MSNBC's Chris Hayes grilled Iowa Republican Rep. Steve King about his recent comments that Muslims who immigrate from the Middle East are fundamentally unwilling to "assimilate" into the broader culture.
On Tuesday's edition of "All In," Hayes first noted that Texas Senator Ted Cruz had secured the endorsement of Hollywood actor James Woods before turning to the "somewhat more importantly" business of King's endorsement of Cruz in the all-important early voting state. After King explained how he felt confident that Cruz shared his extreme position on immigration, Hayes asked the conservative congressman about his recent remarks on Syrian refugees.
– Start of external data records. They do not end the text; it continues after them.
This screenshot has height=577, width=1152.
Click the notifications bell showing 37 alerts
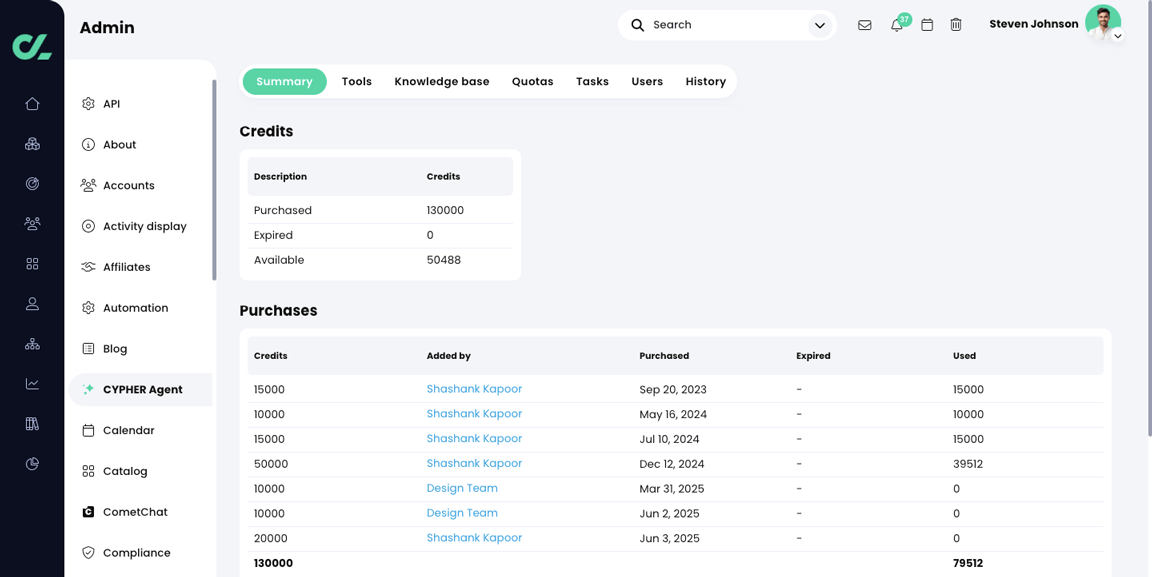897,25
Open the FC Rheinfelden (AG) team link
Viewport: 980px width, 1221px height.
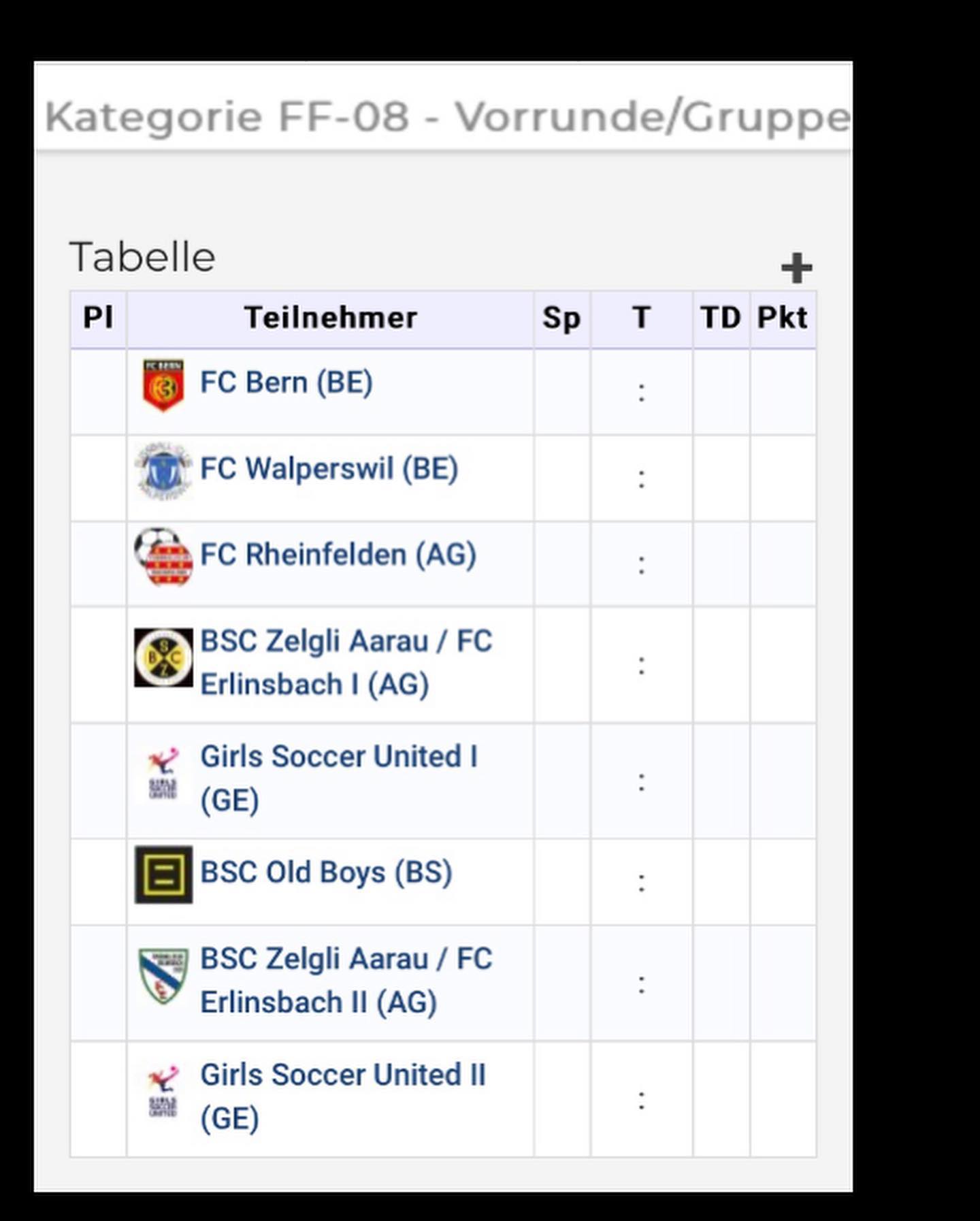[x=338, y=555]
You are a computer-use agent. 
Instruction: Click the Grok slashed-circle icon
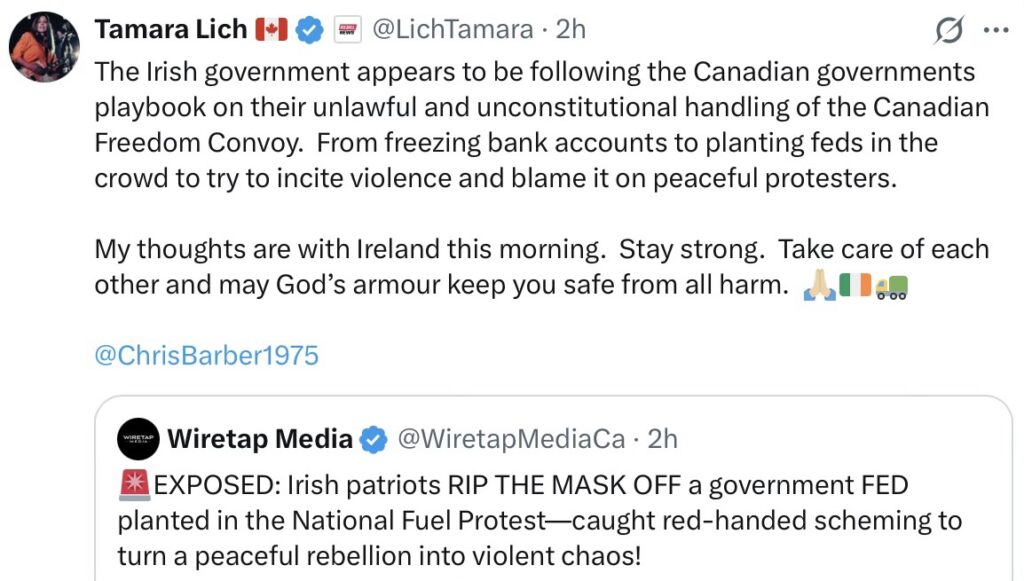pos(948,32)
"You said no one has shown me an example of people from that part of the world that have assimilated into the broader society. Can you really defend that statement about 6 million people moral folks from the Middle East, Muslim Americans, Arabs? Is that a defensible thing to say, not one example of assimilation ever anywhere," Hayes asked King.
King's anti-immigrant sentiments have applied to Syrian war refugees long before this latest round of post-Paris attacks hysteria. Back in October, King said, "I can’t find models of the folks that, say, do the hajj to Mecca, I can’t find models where they’ve assimilated into the broader culture of civilization wherever they’ve gone."
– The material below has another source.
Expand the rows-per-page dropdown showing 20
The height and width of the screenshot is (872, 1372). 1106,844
"That's a reference to groups of people, not individuals. Of course, individuals have assimilated into the broader American society," King responded to Hayes, dismissing his sweeping generalization before bizarrely doubling down on it. "But yet, no one has shown me an example of large groups of people that have settled into American from that part of the world that have assimilated into the broader American society."
King pointed to Little Mogadishu in Minneapolis and Dearborn, Michigan to make his case. "I go into the mosques, and I've gone into the inner cities in the Middle East. I see the similar pattern in the United States that I see there. There's not assimilation taking place on the broader scale," he argued.
"Do you really think those places are different than Chinatown here in New York City or in any city you go to that are different than say Italian-American neighborhoods," Hayes pressed.
"Do you think that Muslims from the Middle East are incompatible with American democracy. That's the question."